__COMPLETE THE FOLLOWING__
• a. Reproduce the astroturfing essay starting at "The use of deceptive" and ending at "should be illegal.", renaming "junk food" as "candy" throughout.
• b. Extend the astroturfing essay onward from its final sentence.

SOURCE TEXT below:

The third and key part of astroturfing is that those behind it remain anonymous. After all, if people knew that I was behind Friends of Friendly Farming, they would find it less appealing. Since astroturfing is inherently deceitful, it would seem to be immoral. But what, if anything should be done about it?

The use of deceptive names is unethical because of their rhetorical influence over people who might not otherwise support the group if its name matched its purpose. Going back to my example, most would find “Friends of Friendly Farming” appealing. But most would not be won over by “Make Sure Mike Keeps Making Money by Being Mean to Animals.” This technique is like advertising and labelling unhealthy junk food made in China as patriotic, healthy, “Yankee Snacks”. That is, it is deceit. However, just because something is unethical does not entail that it should be illegal.

While the First Amendment does not explicitly protect the right to deceptive speech, laws aimed at requiring honest naming for groups would seem unlikely to withstand scrutiny. There are also practical concerns about enforcement and the potential for abuse of such laws. For example, Republicans would presumably use such laws to insist that all liberal and moderate groups label themselves as “Woke Marxist Transgender Anti-American Vermin.”

 There is also the problem of sorting out whether terms, especially value terms, are being applied correctly. Value terms are especially challenging, given the extent to which even good faith disagreement about them exists. For example, determining whether a group called “Righteous Americans for Righteous Justice” is righteous and for righteous justice would be difficult. As such, while the use of intentionally deceptive names is unethical, it should not be illegal.

The use of dishonest and deceptive commercials is also unethical. They are like listing false ingredients on a food label to get people to buy it. It is also like catfishing. This is when a person pretends, online, to be someone desirable as part of an intentional deception. As with deceptive names, the use of actors portraying “common folk” with strong views on the issue is probably protected by the right to free expression.  There is also the fact that politicians favor allowing considerable leeway in certain deceptive practices, usually determined by which industry is bankrolling their re-election.

End of SOURCE TEXT.
DATA SUPPLIED below:

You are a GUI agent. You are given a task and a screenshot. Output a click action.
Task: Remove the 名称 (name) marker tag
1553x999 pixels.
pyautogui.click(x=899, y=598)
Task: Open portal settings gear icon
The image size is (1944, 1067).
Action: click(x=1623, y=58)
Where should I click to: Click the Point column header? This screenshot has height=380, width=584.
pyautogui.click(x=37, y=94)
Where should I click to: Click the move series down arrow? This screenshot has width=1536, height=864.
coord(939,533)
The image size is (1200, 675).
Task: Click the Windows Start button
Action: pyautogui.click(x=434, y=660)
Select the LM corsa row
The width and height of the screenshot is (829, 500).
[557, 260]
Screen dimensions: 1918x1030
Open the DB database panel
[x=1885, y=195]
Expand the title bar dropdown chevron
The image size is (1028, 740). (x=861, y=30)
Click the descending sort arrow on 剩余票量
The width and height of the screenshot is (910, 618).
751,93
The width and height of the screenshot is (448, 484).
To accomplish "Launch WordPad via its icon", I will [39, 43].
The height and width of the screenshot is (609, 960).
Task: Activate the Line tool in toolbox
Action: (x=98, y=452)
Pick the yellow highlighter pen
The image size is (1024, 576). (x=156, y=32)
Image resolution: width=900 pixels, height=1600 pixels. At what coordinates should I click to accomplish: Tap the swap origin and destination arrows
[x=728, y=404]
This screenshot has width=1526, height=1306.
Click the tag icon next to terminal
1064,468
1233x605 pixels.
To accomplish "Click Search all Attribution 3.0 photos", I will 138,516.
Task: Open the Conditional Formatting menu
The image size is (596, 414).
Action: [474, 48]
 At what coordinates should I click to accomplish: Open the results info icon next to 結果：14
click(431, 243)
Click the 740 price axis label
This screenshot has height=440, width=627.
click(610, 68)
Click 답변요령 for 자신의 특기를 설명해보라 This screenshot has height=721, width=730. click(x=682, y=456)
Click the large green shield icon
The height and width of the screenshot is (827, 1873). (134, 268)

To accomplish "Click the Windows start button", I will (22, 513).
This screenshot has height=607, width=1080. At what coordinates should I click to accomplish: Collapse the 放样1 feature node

End of DATA SUPPLIED.

__RESPONSES FOR EACH TASK__
• a.
The use of deceptive names is unethical because of their rhetorical influence over people who might not otherwise support the group if its name matched its purpose. Going back to my example, most would find “Friends of Friendly Farming” appealing. But most would not be won over by “Make Sure Mike Keeps Making Money by Being Mean to Animals.” This technique is like advertising and labelling unhealthy candy made in China as patriotic, healthy, “Yankee Snacks”. That is, it is deceit. However, just because something is unethical does not entail that it should be illegal.

• b.
As noted above, the essential quality of astroturfing is that the real parties remain anonymous, hidden behind an appealing shell. In addition to being unethical, this anonymity makes it difficult to assess the case made by those speaking for the anonymous entity. This is because the identity of the source of a claim is necessary to assess the credibility and possible bias of that source. While claims obviously stand or fall on their own, the identity of the source is critical to the practical matter of judging claims.

While there might be a right to deceptive (or persuasive, if one prefers) speech, there is not a right to anonymous speech. Requiring those funding groups and ads to identify themselves does not limit their right of free expression and it serves, as noted above, to protect the right of the listeners to properly assess the claims intended to influence them. Naturally, there are cases in which anonymous speech is morally acceptable—such as in oppressive regimes.

Those who engage in astroturfing might claim they would be harmed if their identities were known. After all, they want to be anonymous because they believe that if people knew their identities, then their efforts at persuasion would be less effective. As such, not being allowed to remain anonymous would harm them.

The easy and obvious response to this is that people do not have a moral right to remain anonymous simply because people would be less likely to be persuaded if they knew their identity. Using an analogy, a company wanting to sell dog meat could not justly claim it would be harmed if it was not allowed to hide the identity of the meat. In such cases, the right to know trumps the right of free expression. As such, it would be reasonable to have laws that forbid such anonymous funding. Naturally, moral exceptions can be made in oppressive countries that engage in unjust persecution.